All my letters had been written, all the people who had appointments with me had been received. I was looking carelessly over the newspaper, and thinking about going home, when one of my clerks came in, and said that a stranger wished to see me immediately on very important business.

“Did he mention his name?” I inquired.

“No, sir.”

“Did you not ask him for it?”

“Yes, sir. And he said you would be none the wiser if he told me what it was.”

“Does he look like a begging-letter writer?”

“He looks a little shabby, sir, but he doesn’t talk at all like a begging-letter writer. He spoke sharp and decided, sir, and said it was in your interests that he came, and that you would deeply regret it afterward if you refused to see him.”

“He said that, did he? Show him in at once, then.”

He was shown in immediately: a middling-sized man, with a sharp, unwholesome-looking face, and with a flippant, reckless manner, dressed in a style of shabby smartness, eying me with a bold look, and not so overburdened with politeness as to trouble himself about taking off his hat when he came in. I had never seen him before in my life, and I could not form the slightest conjecture from his appearance to guide me toward guessing his position in the world. He was not a gentleman, evidently; but as to fixing his whereabouts in the infinite downward gradations of vagabond existence in London, that was a mystery which I was totally incompetent to solve.

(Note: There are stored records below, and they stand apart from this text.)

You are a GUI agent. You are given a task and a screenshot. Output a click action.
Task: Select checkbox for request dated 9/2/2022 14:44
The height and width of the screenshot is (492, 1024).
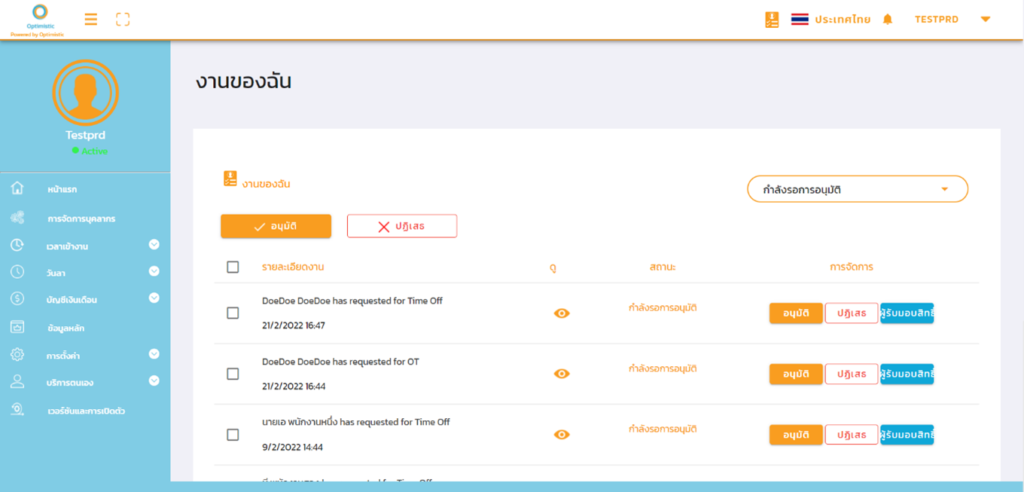(x=233, y=435)
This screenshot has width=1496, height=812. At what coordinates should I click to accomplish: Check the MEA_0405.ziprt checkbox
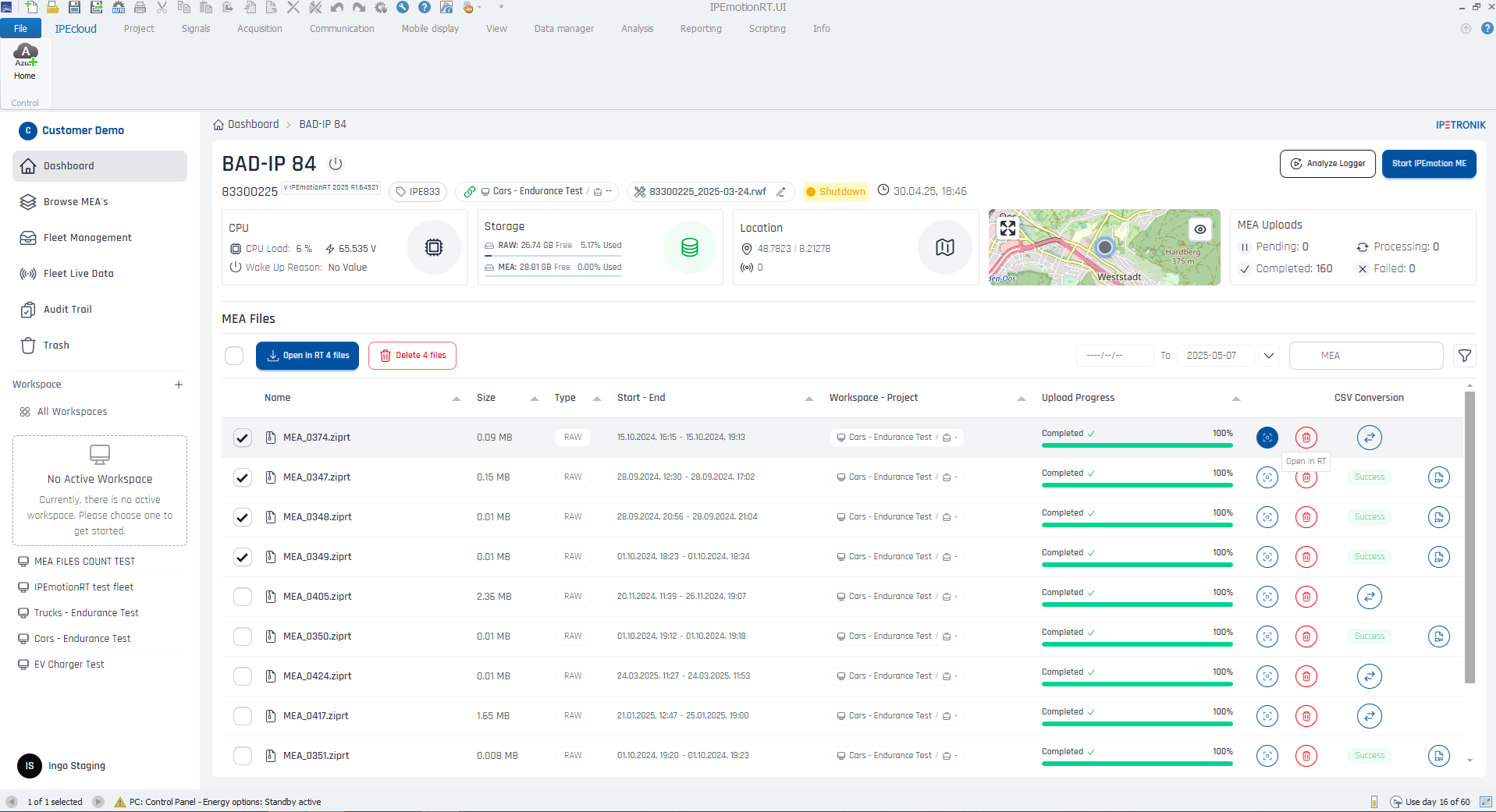[243, 597]
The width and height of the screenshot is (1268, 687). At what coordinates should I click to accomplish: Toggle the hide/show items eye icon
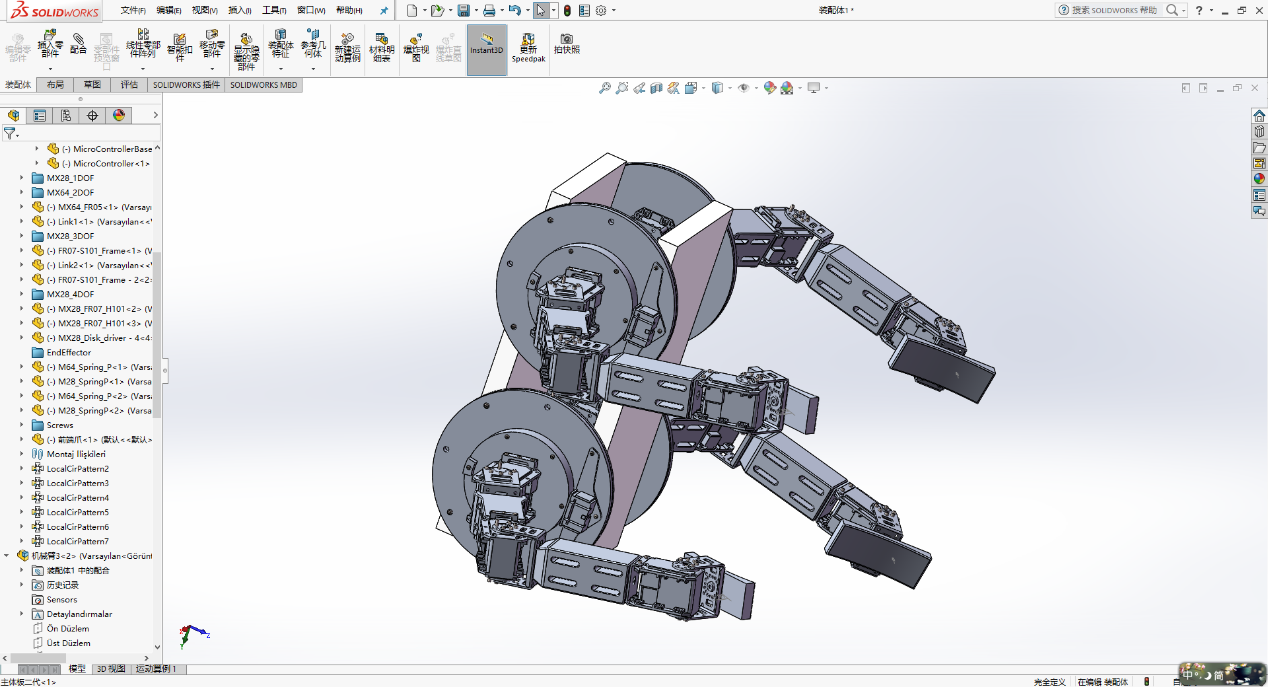[x=743, y=88]
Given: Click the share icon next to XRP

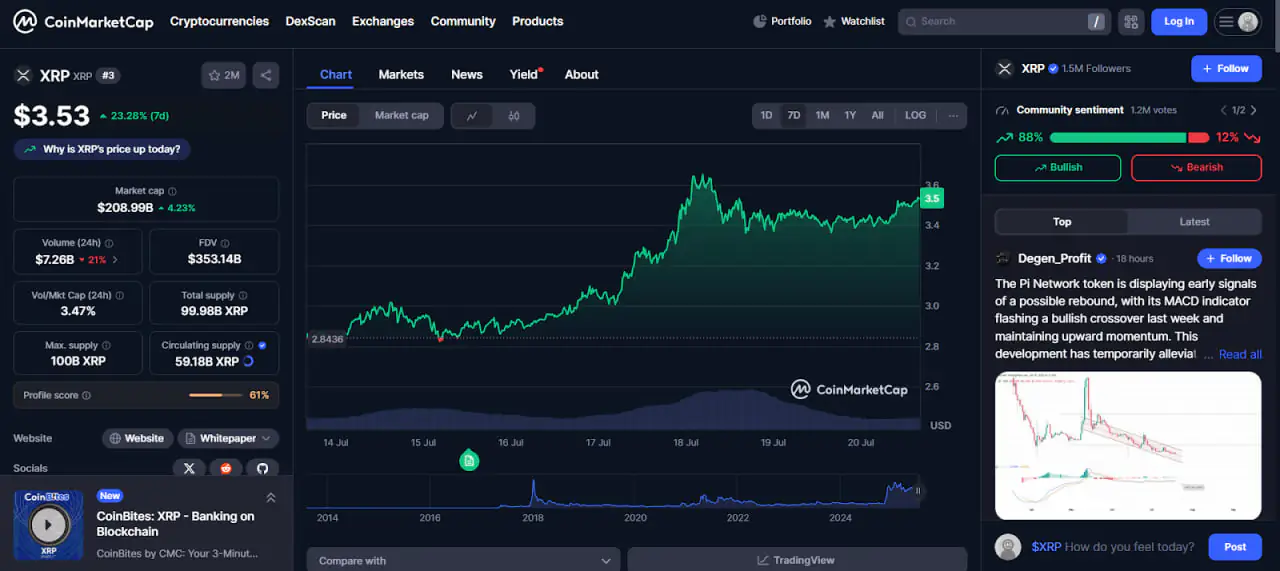Looking at the screenshot, I should coord(265,75).
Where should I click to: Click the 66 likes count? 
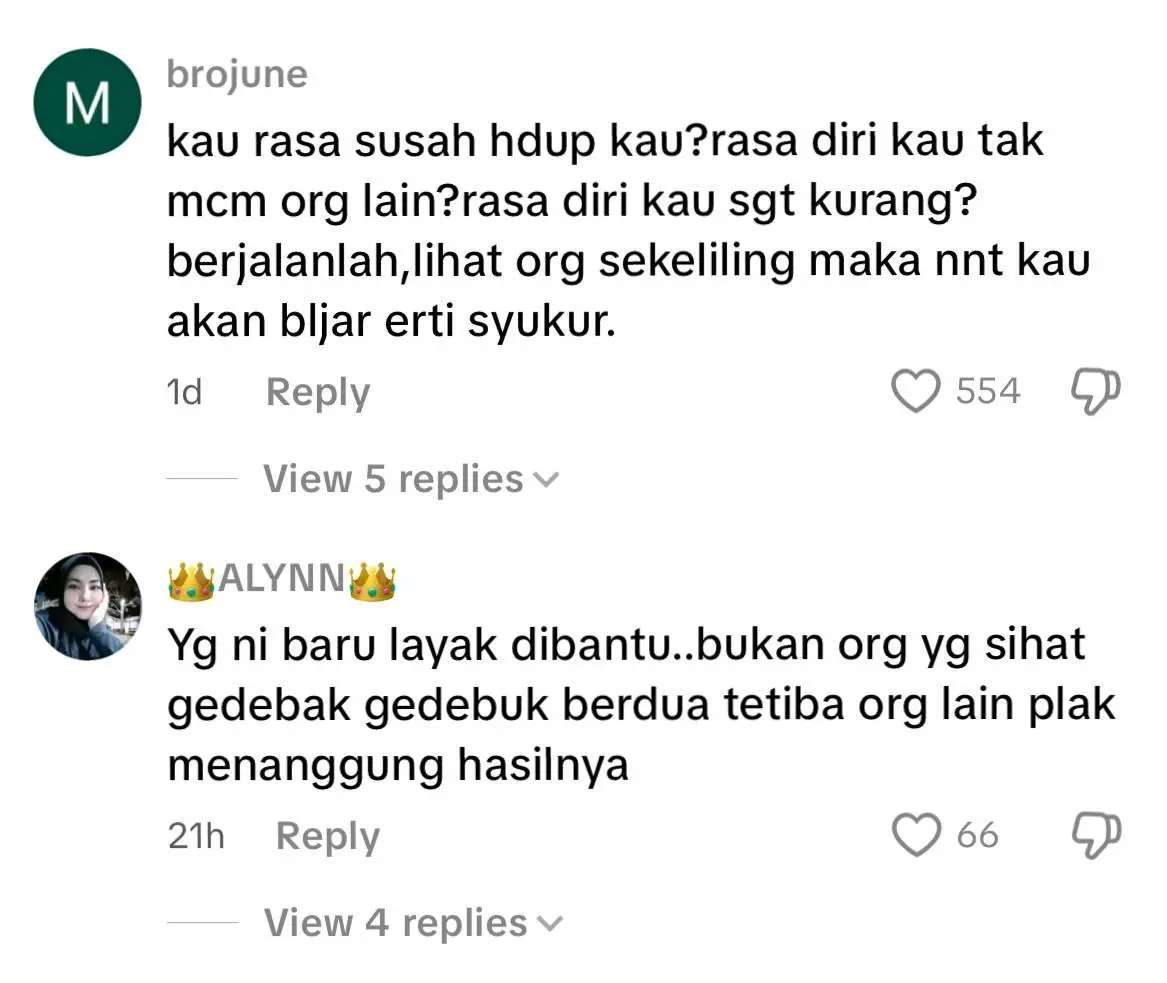pyautogui.click(x=977, y=835)
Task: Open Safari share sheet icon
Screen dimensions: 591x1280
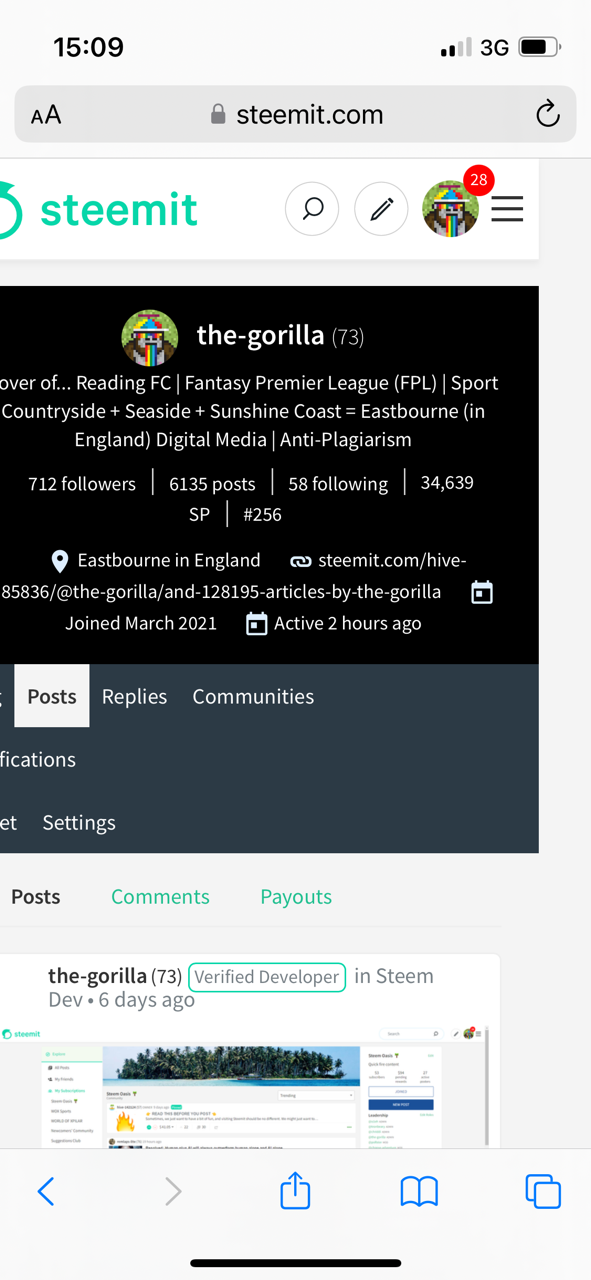Action: (x=295, y=1190)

“Is your name Trowbridge?” he began.

“Yes,” I answered, dryly enough.

“Do you bank with Marsh, Stracey, Fauntleroy & Graham?”

“Why do you ask?”

“Answer my question, and you will know.”

“Very well, I do bank with Marsh, Stracey, Fauntleroy & Graham—and what then?”

“Draw out every farthing of balance you have got before the bank closes at five to-day.”

I stared at him in speechless amazement. The words, for an instant, absolutely petrified me.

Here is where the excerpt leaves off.